## EXERCISE DIRECTIONS
Copy every line of the data below word for word, and leave out the pictures.

Records for locating described items:

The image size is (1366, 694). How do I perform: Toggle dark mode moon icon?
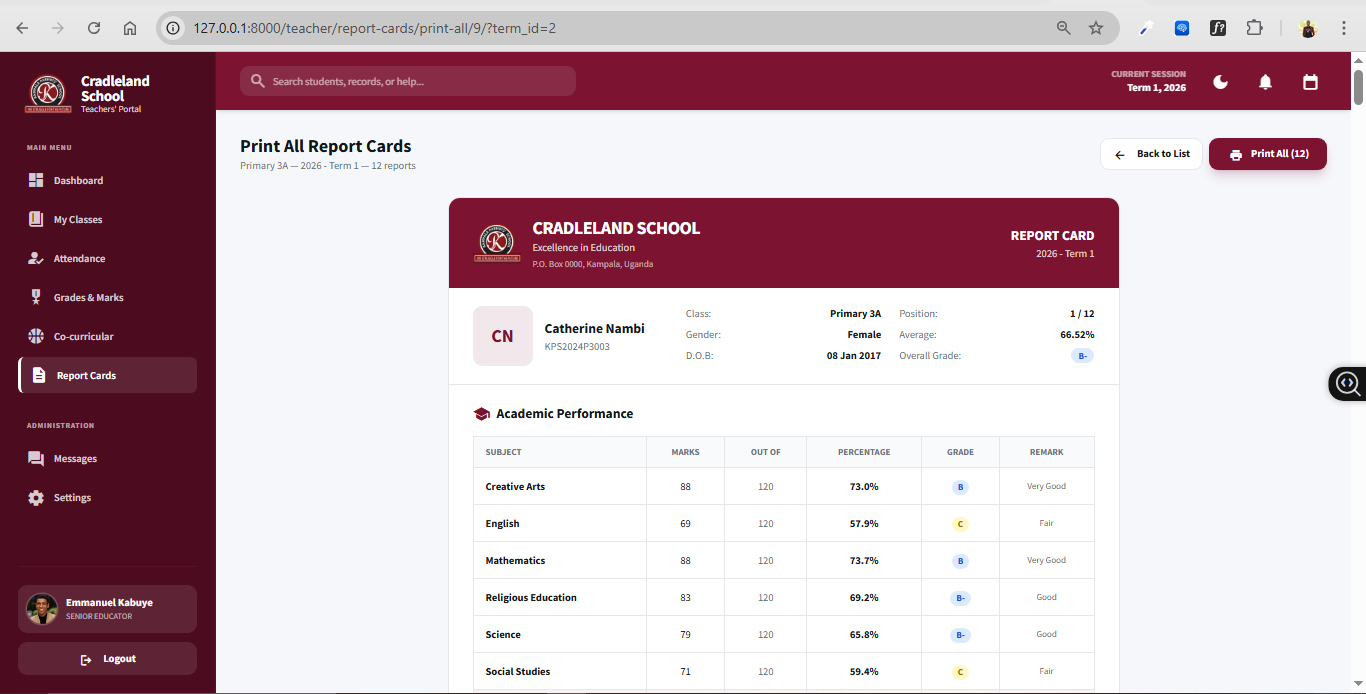pyautogui.click(x=1220, y=82)
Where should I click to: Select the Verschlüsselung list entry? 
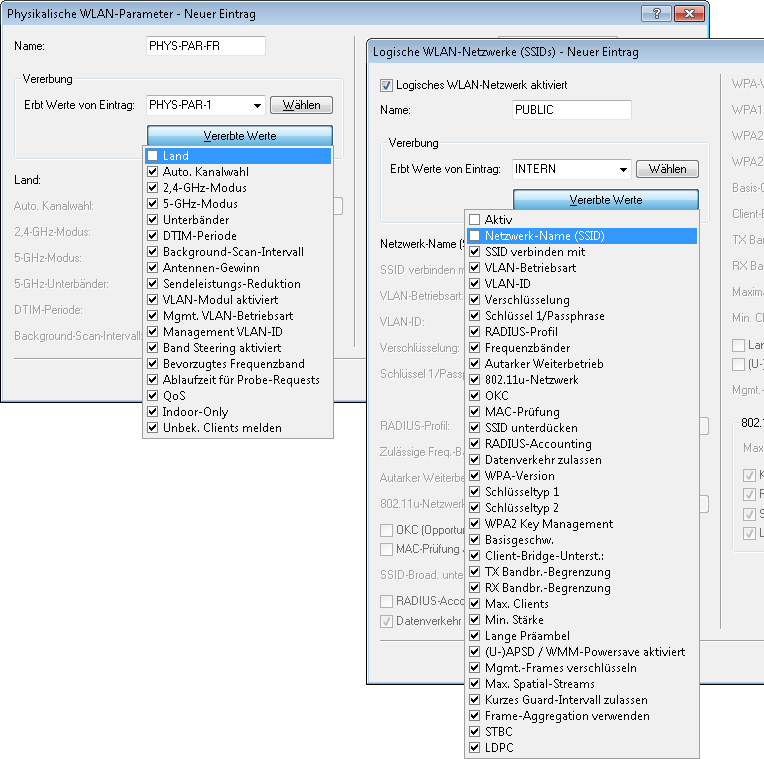pos(527,300)
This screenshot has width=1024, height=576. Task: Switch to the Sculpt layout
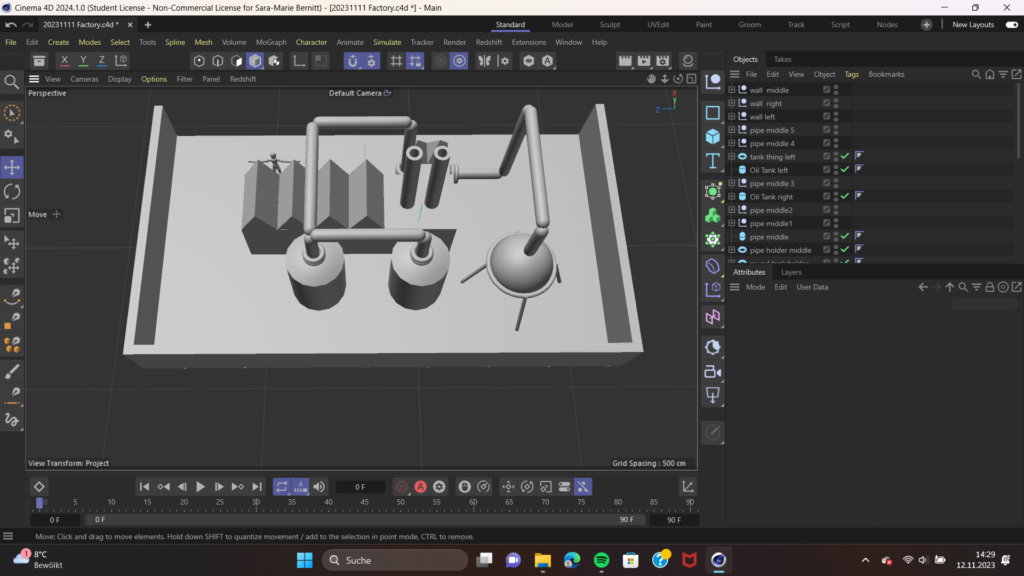point(610,24)
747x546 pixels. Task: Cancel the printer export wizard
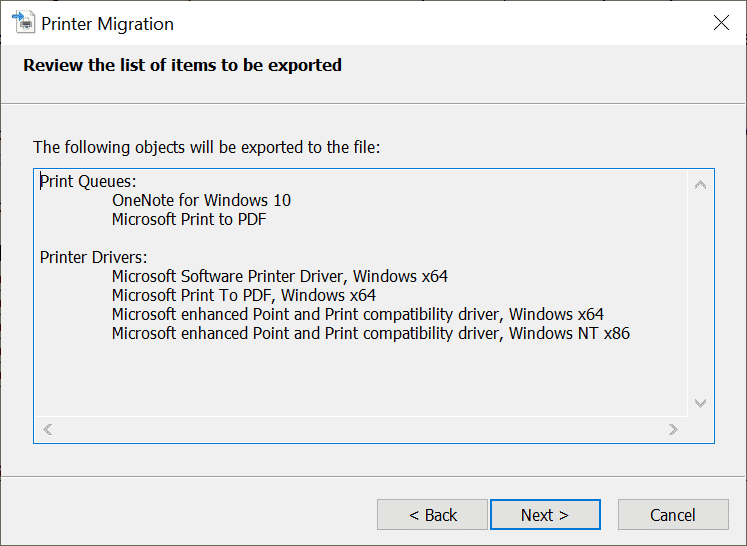click(x=673, y=515)
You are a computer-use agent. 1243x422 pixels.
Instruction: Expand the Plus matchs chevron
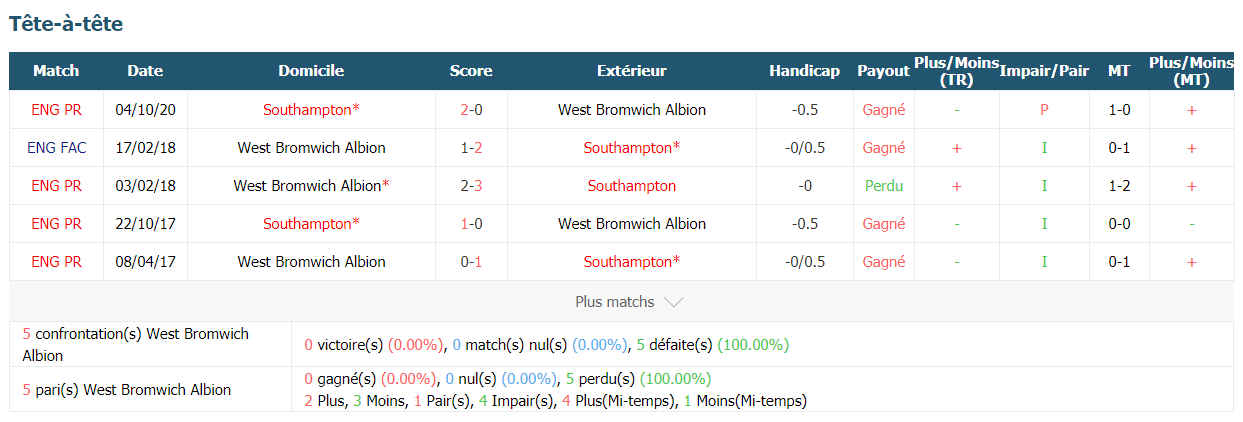click(x=674, y=302)
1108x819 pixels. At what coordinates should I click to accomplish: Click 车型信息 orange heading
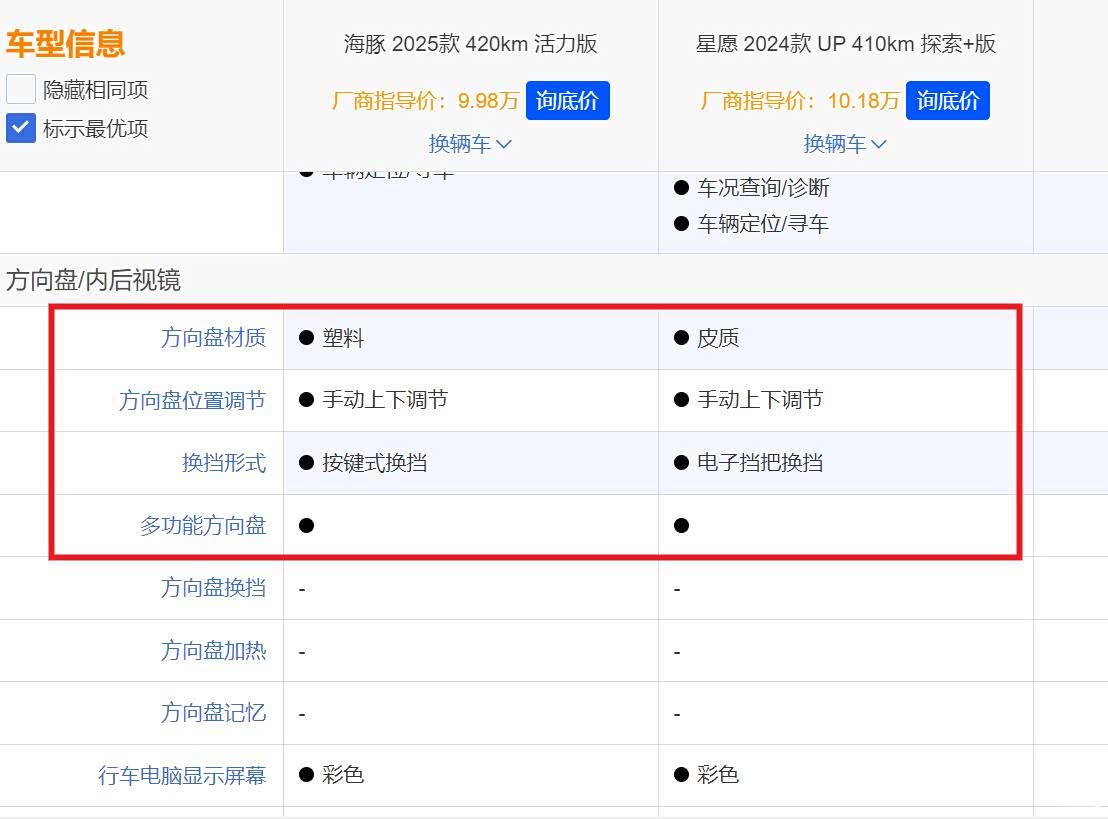(65, 44)
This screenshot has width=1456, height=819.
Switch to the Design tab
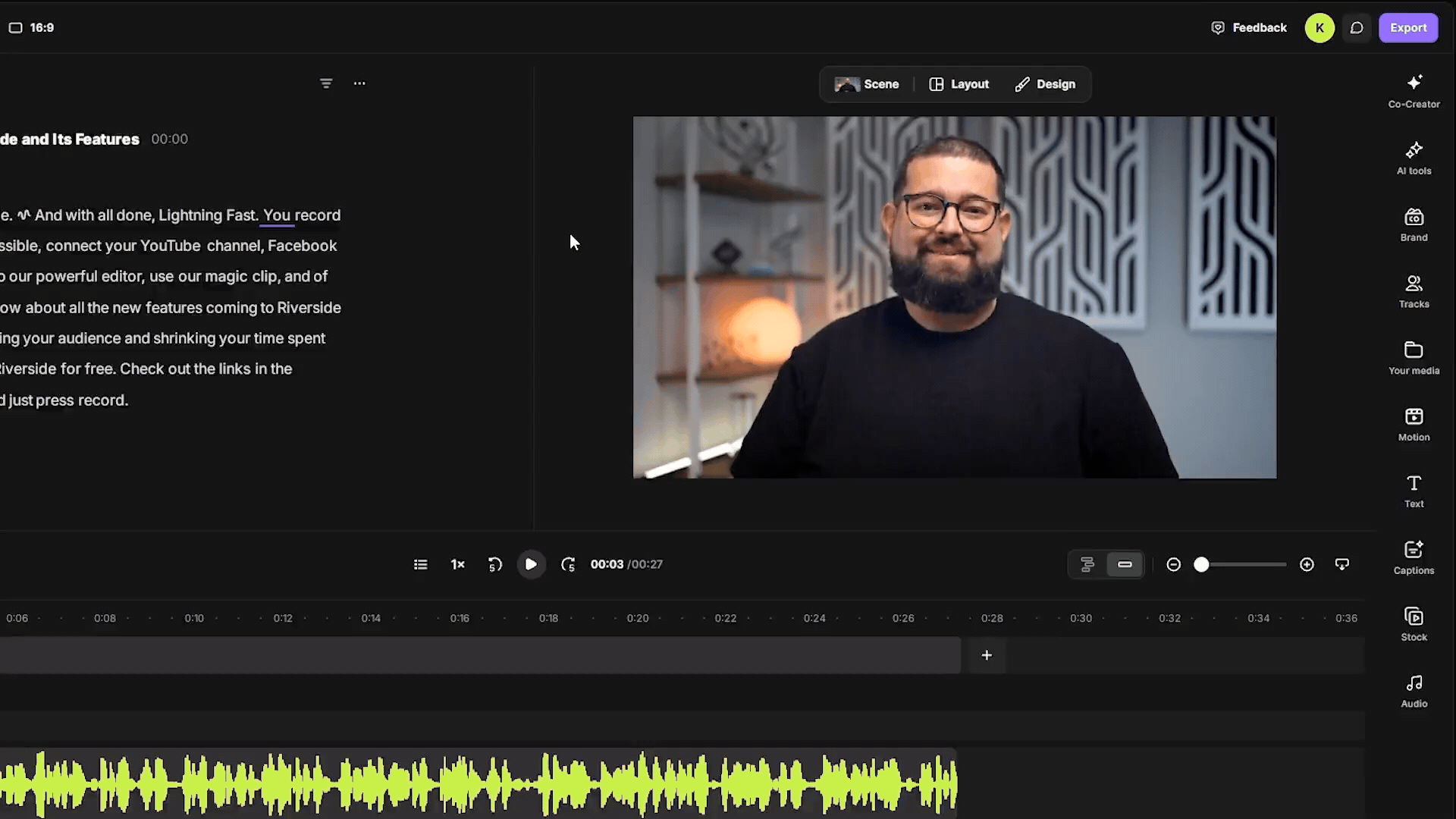pyautogui.click(x=1045, y=84)
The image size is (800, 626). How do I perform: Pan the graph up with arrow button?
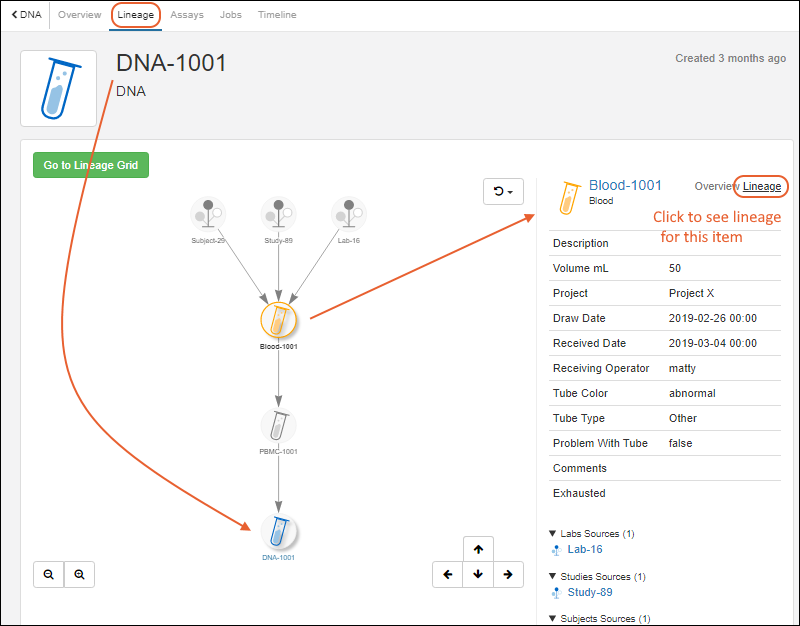[x=478, y=549]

## CORRECT RESPONSE
The image size is (1366, 694). How do I perform: Toggle dark mode moon icon?
pyautogui.click(x=1220, y=82)
Where should I click to: Select the Verschlüsselung list entry? 
pos(527,300)
This screenshot has width=1024, height=576. Task: Switch to the Sculpt layout
point(610,24)
747x546 pixels. Task: Cancel the printer export wizard
click(x=673, y=515)
You are a computer-use agent. 1243x422 pixels.
Instruction: Expand the Plus matchs chevron
click(x=674, y=302)
1108x819 pixels. At what coordinates should I click to accomplish: Click 车型信息 orange heading
(65, 44)
This screenshot has width=1456, height=819.
Switch to the Design tab
pyautogui.click(x=1045, y=84)
The image size is (800, 626). How do I perform: Pan the graph up with arrow button?
[x=478, y=549]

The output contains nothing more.